Article ID: | iaor201524976 |
Volume: | 55 |
Issue: | 3 |
Start Page Number: | 259 |
End Page Number: | 270 |
Publication Date: | Sep 2013 |
Journal: | Australian & New Zealand Journal of Statistics |
Authors: | Kabaila Paul, Giri Khageswor |
Keywords: | statistics: regression |
Consider a linear regression model with n‐dimensional response vector, regression parameter β=(β1,…,βp) and independent and identically N(0,σ2) distributed errors. Suppose that the parameter of interest is θ=a⊤β where a is a specified vector. Define the parameter τ=c⊤β−t where c and t are specified. Also suppose that we have uncertain prior information that τ=0. Part of our evaluation of a frequentist confidence interval for θ is the ratio (expected length of this confidence interval)/(expected length of standard 1−α confidence interval), which we call the scaled expected length of this interval.
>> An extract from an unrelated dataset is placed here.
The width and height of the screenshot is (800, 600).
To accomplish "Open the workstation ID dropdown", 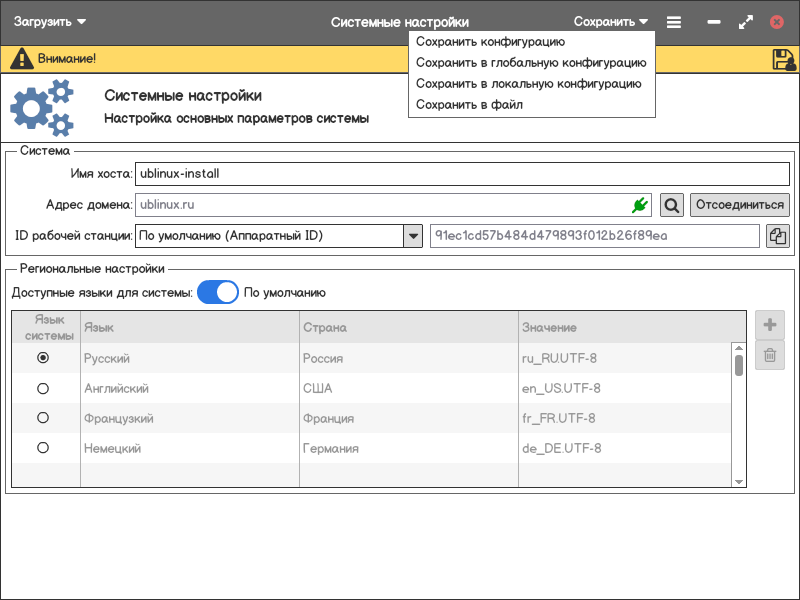I will [412, 236].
We say that a 1−α confidence interval for θ utilizes this uncertain prior information if: (i) the scaled expected length of this interval is substantially less than 1 when τ=0; (ii) the maximum value of the scaled expected length is not too much larger than 1; and (iii) this confidence interval reverts to the standard 1−α confidence interval when the data happen to strongly contradict the prior information. Kabaila and Giri (2009) present a new method for finding such a confidence interval. Let β̂ denote the least squares estimator of β. Also let Θ̂=a⊤β̂ and τ̂=c⊤β̂−t. Using computations and new theoretical results, we show that the performance of this confidence interval improves as |corr(Θ̂,τ̂)| increases and n−p decreases.